Stigma and Mental Health

June 13th, 2018

On June 09, 2018, I was honored to make another guest appearance on Captain Bob Abbott’s radio show, Coming Home Well, in Charlottesville, Virginia. We discussed stigma in mental health in the civilian and military sectors.  Our discussion was timely based on the tragic and preventable suicides of both Kate Spade and Anthony Bourdain both in the week preceding our discussion. We spoke of 45,000 suicides that occur int he US every year and how to prevent them. Other important topics included how we as a society help those suffering from suicidal thoughts and mental illness. Based on my research prior to our discussion was the important finding that people are four to six times more likely to seek mental health services out of network than they do when seeking healthcare for their physical problems.  The cause for going out of network is that quality mental health providers do not accept insurance because they cannot afford to run a practice accepting mental health insurance rates. Despite the Mental Health Parity and Addiction Equity Act passed 10 years ago, mental health providers’s rates of reimbursement are less than the same mental health services provided by family practitioners. This results in people seeking medication from their primary care doctor and then never following up with a psychiatrist or psychologist for additional care, or never seeking adequate care. Based on these low rates of reimbursement, there is a dearth of competent providers available, and those that are competent and skilled (outside of hospital systems) don’t accept the rates of reimbursement resulting in few patients being able to afford quality care as they have to now pay out of pocket to see these providers.  We experienced this dilemma in our own practice when Tricare moved from Value Options to Wisconsin Physicians Service this year. Our already low rates of reimbursement were reduced from 25 to 35% and then the patients’ co-pays increased significantly.  Tricare is doing a disservice to its beneficiaries. For instance, a copay moved from $12 to $41 dollars for an initial evaluation for many Tricare beneficiaries.  This is a significant cost jump for an E-3 and their family member. Soon a Tricare beneficiary won’t be able to afford quality care outside of the MTF.
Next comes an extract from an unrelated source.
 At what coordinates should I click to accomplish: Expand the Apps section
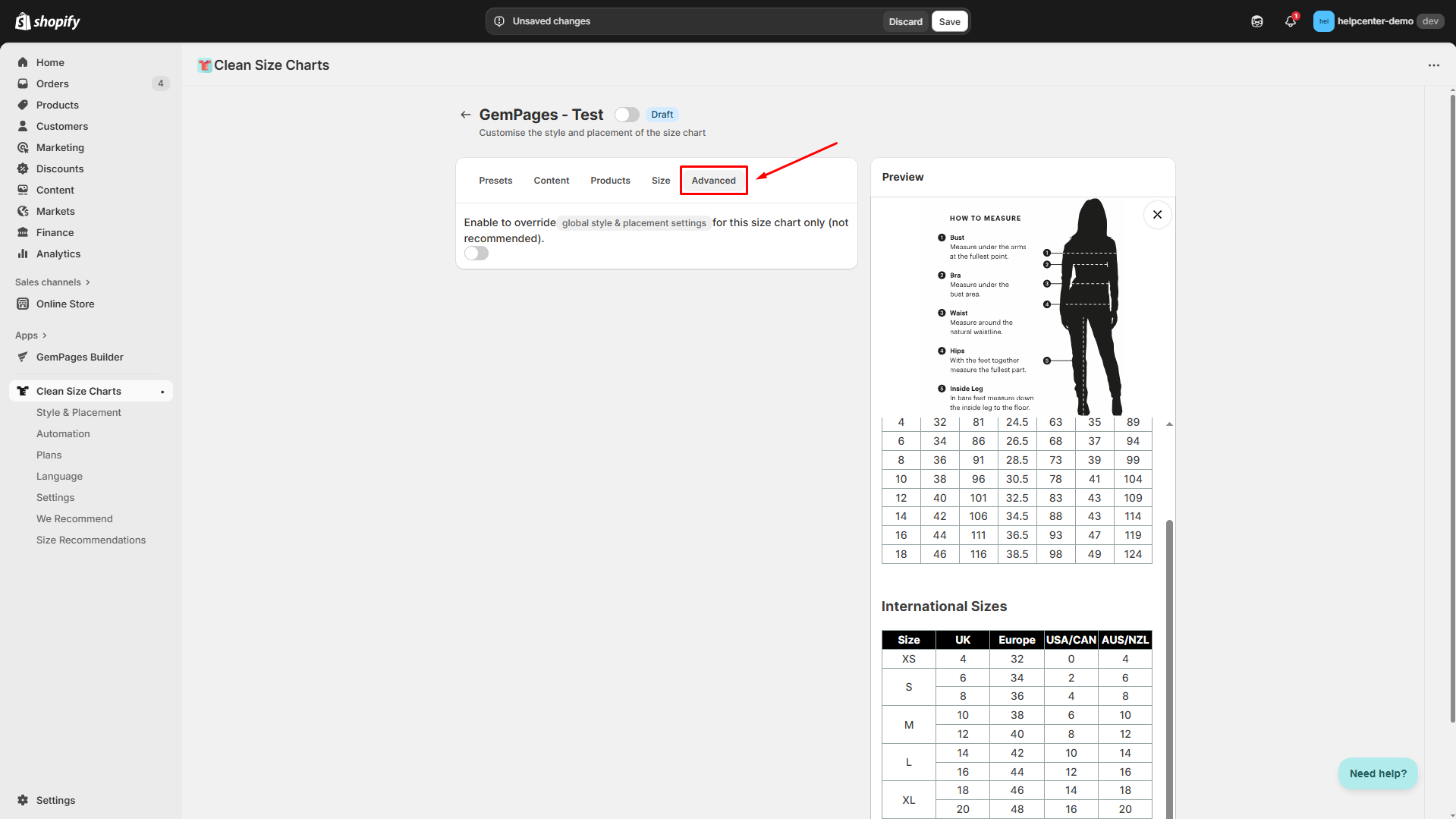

Other important facts related to this discussion:

  1. The past Veteran’s Care Program was a bust regarding mental health. Providers had to be Medicare providers to join the program further restricting access (who in the heck wants to be a Medicare provider and deal with an entirely different bureaucratic mess…good deeds do not go unpunished), and patients had to be unable to get a VA appointment within 30 days. What a ridiculous requirement. Many suicidal patients would be dead if they had to wait more than a few days for an appointment.
  2.  The rates of suicide seem to be climbing according to the CDC. Women, both in the military and in the civilian sector, have seen the highest rise in rates.
  3. The rate for civilian suicide is 25 per 100,000 each year while the military rate is 35.6 per 100, 000 (2016)
  4. Those vets with TBI are twice as likely to have PTSD and the onset of PTSD usually occurs 3-4 months after returning home.
  5. 1/3 of OEF and OIF vets have symptoms of mental health problems and cognitive problems.
  6. 1/100 of male and 1/4 of female vets have Military Sexual Trauma (MST).
  7. The military rates of PTSD are 15 times higher than for civilians.
  8. The military rates of depression are five times higher than for civilians.

 

Regarding stigma, we must use a community approach. If you see something, say something. We are all battle buddies in this life, and we all need to take care of one another. Take suicidal threats or behavioral changes seriously!